======== Materials provided
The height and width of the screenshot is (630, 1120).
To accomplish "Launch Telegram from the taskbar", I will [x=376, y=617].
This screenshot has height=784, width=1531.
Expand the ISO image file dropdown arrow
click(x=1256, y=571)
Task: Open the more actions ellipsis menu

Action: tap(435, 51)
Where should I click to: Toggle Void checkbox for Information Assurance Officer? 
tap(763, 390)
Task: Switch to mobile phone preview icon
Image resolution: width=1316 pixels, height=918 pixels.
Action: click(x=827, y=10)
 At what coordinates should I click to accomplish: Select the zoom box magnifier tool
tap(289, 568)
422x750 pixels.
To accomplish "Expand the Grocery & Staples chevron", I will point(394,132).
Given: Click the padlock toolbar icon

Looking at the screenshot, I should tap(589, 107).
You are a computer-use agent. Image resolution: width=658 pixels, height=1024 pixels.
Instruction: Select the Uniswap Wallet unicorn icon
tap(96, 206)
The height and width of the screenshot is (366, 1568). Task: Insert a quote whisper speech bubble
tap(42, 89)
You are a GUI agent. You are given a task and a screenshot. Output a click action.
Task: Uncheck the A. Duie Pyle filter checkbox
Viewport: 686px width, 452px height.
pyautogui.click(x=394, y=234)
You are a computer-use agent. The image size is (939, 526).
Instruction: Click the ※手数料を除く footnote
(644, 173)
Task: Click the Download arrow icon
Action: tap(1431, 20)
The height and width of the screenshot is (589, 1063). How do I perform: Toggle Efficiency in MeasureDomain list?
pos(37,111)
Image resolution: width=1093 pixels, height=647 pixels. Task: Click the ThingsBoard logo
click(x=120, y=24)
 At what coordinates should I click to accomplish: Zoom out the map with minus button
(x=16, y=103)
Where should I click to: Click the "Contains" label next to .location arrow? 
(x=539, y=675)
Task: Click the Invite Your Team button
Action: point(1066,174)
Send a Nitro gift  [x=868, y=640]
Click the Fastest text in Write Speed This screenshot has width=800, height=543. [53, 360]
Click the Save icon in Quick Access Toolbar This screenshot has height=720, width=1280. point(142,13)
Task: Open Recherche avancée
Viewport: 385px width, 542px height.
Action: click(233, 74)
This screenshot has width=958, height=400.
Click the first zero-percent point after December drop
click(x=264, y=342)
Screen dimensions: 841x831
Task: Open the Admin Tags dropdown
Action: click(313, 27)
================
Direction = Can you pull out, word for word, the entries above from the line containing "Given: Click the padlock toolbar icon" down to the line containing "pyautogui.click(x=394, y=234)", with both of those lines included?

The output =
Given: Click the padlock toolbar icon

Looking at the screenshot, I should tap(589, 107).
You are a computer-use agent. Image resolution: width=658 pixels, height=1024 pixels.
Instruction: Select the Uniswap Wallet unicorn icon
tap(96, 206)
The height and width of the screenshot is (366, 1568). Task: Insert a quote whisper speech bubble
tap(42, 89)
You are a GUI agent. You are given a task and a screenshot. Output a click action.
Task: Uncheck the A. Duie Pyle filter checkbox
Viewport: 686px width, 452px height.
pyautogui.click(x=394, y=234)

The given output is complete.